Labbadermot, Lurgan, Co. Galway
Co. Galway |
Megalithic Tombs
The place-name alone is enough to stop you short.
Labbadermot, in the townland of Lurgan in County Galway, carries within it a fragment of early Irish that points toward something much older than the fields surrounding it. The element "leaba" in Irish place-names typically refers to a bed or grave slab, most often associated with an early saint or a megalithic structure, and "Dermot" is likely a corruption of Diarmait, a name woven through both early Christian hagiography and older mythological cycles. A place called the bed or grave of Dermot tends, in the Irish landscape, to signal the presence of a megalithic tomb, a holy site, or the kind of location where folklore and early medieval devotion overlapped for centuries.

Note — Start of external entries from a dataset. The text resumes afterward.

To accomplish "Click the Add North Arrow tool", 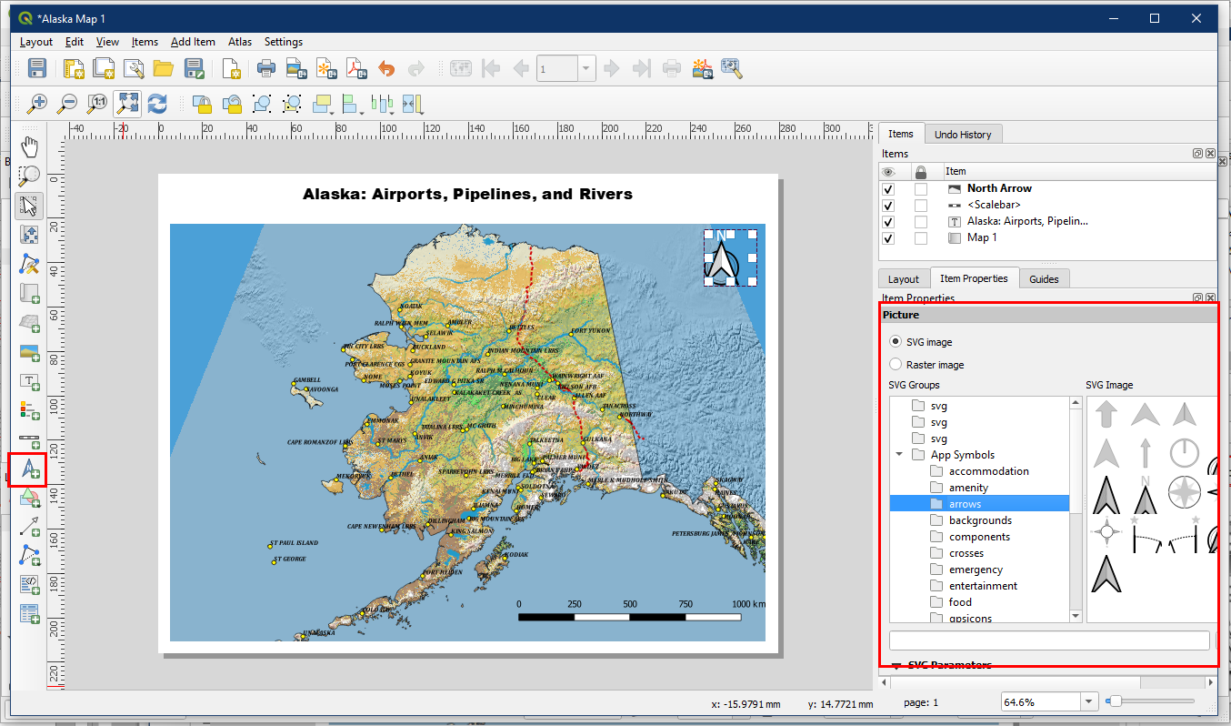I will coord(29,469).
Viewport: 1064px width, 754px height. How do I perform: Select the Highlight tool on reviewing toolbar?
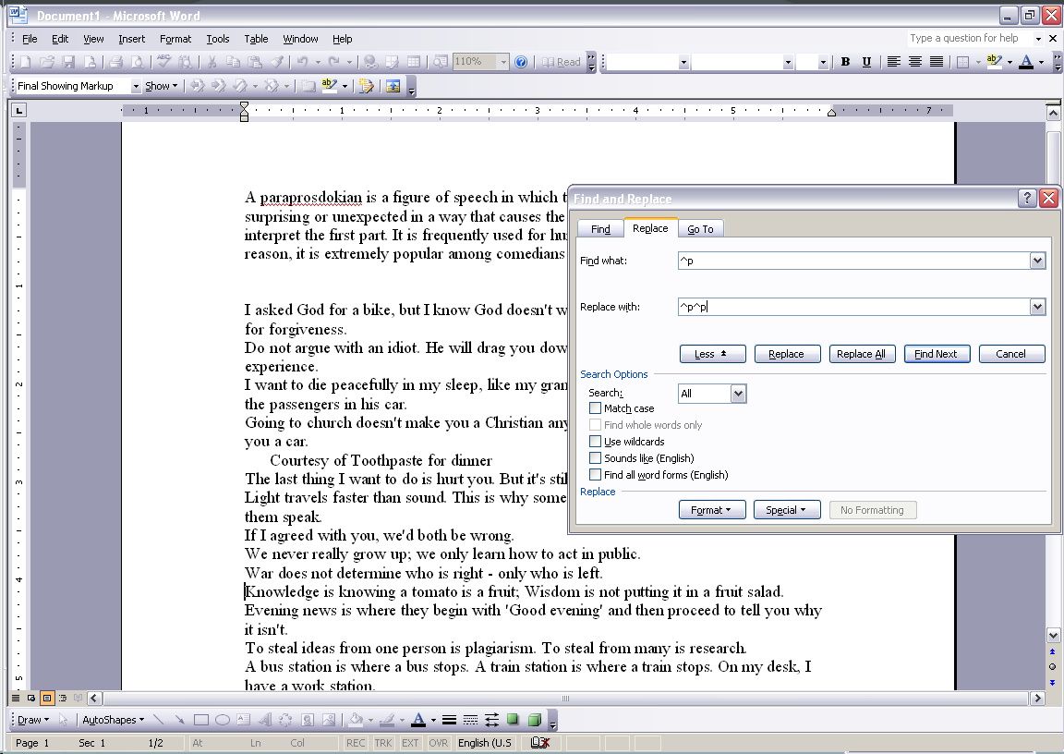[329, 85]
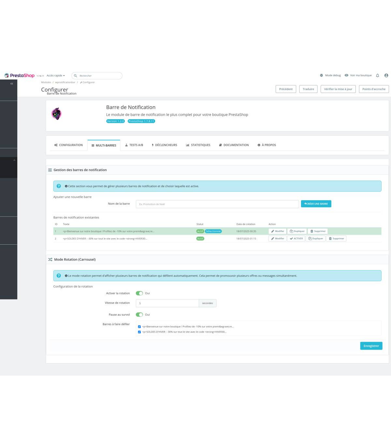Collapse the sidebar with double chevron
391x447 pixels.
click(x=12, y=84)
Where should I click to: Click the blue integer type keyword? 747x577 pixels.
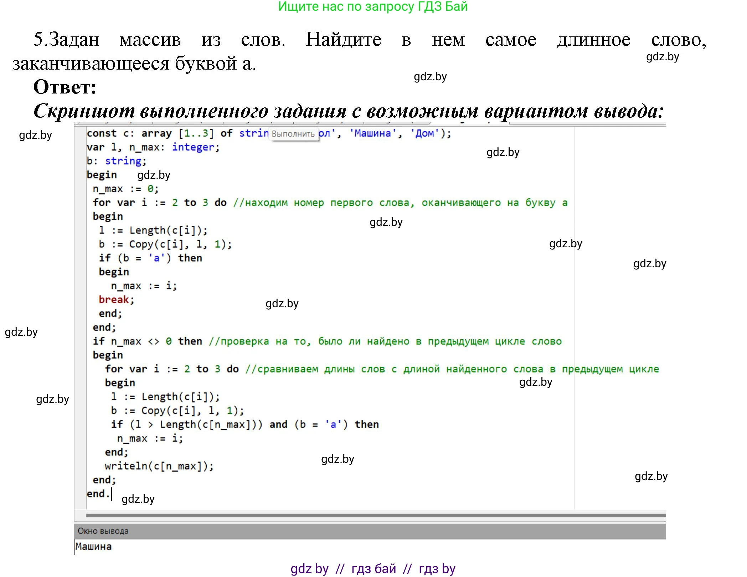click(x=193, y=147)
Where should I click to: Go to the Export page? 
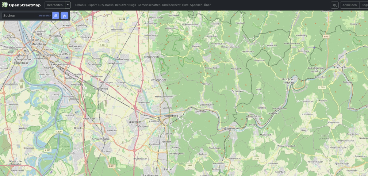[92, 5]
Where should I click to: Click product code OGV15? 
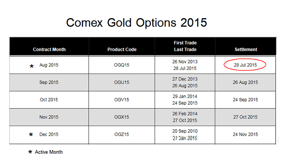click(122, 100)
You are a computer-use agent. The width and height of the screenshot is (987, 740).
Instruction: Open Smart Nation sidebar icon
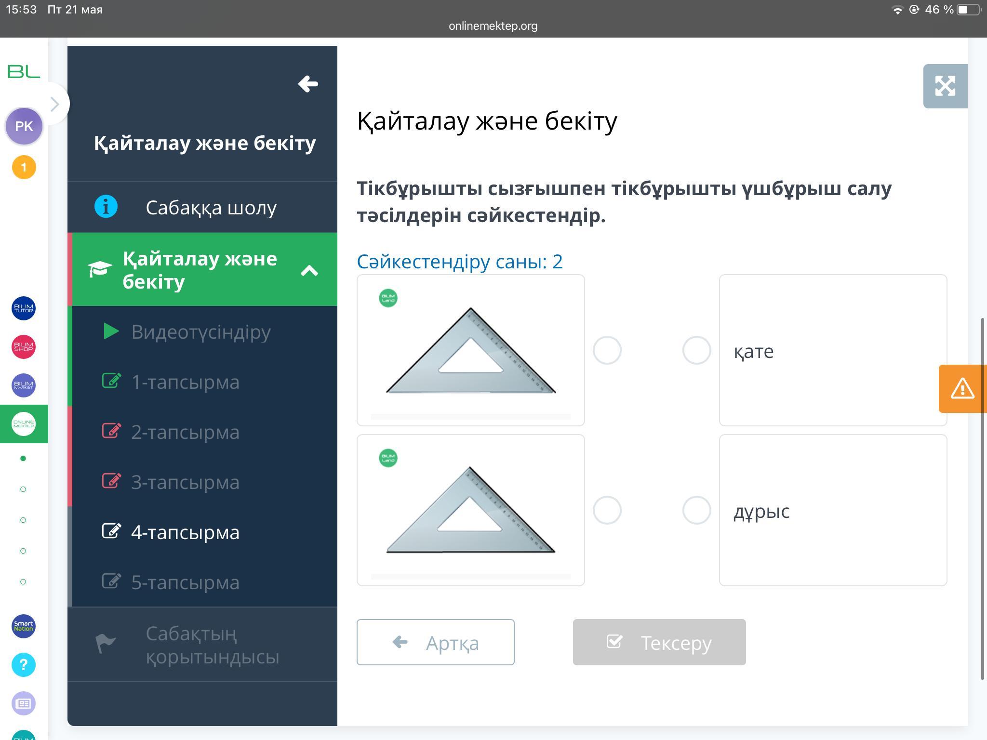tap(24, 626)
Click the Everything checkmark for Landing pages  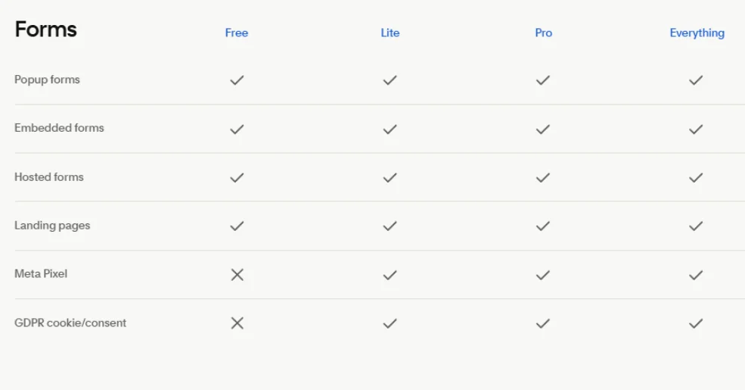pos(696,226)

Ireland has dozens of sites where the name "Leaba Dhiarmada" attaches itself to portal tombs or wedge tombs, linking the stone structures to the tragic figure of Diarmait from the Fenian cycle, the warrior who eloped with Gráinne and was hunted across the country by Fionn Mac Cumhaill. When communities encountered these ancient megalithic monuments, which are stone burial chambers built roughly between 4000 and 2000 BC, they frequently explained them through the stories they already knew. The result is a landscape in which prehistoric architecture and medieval storytelling are almost impossible to separate. Lurgan in County Galway sits in a part of Connacht where such sites are not uncommon, and the survival of this name in the local townland record suggests the monument, or at least the memory of it, persisted long enough to leave its mark on the map.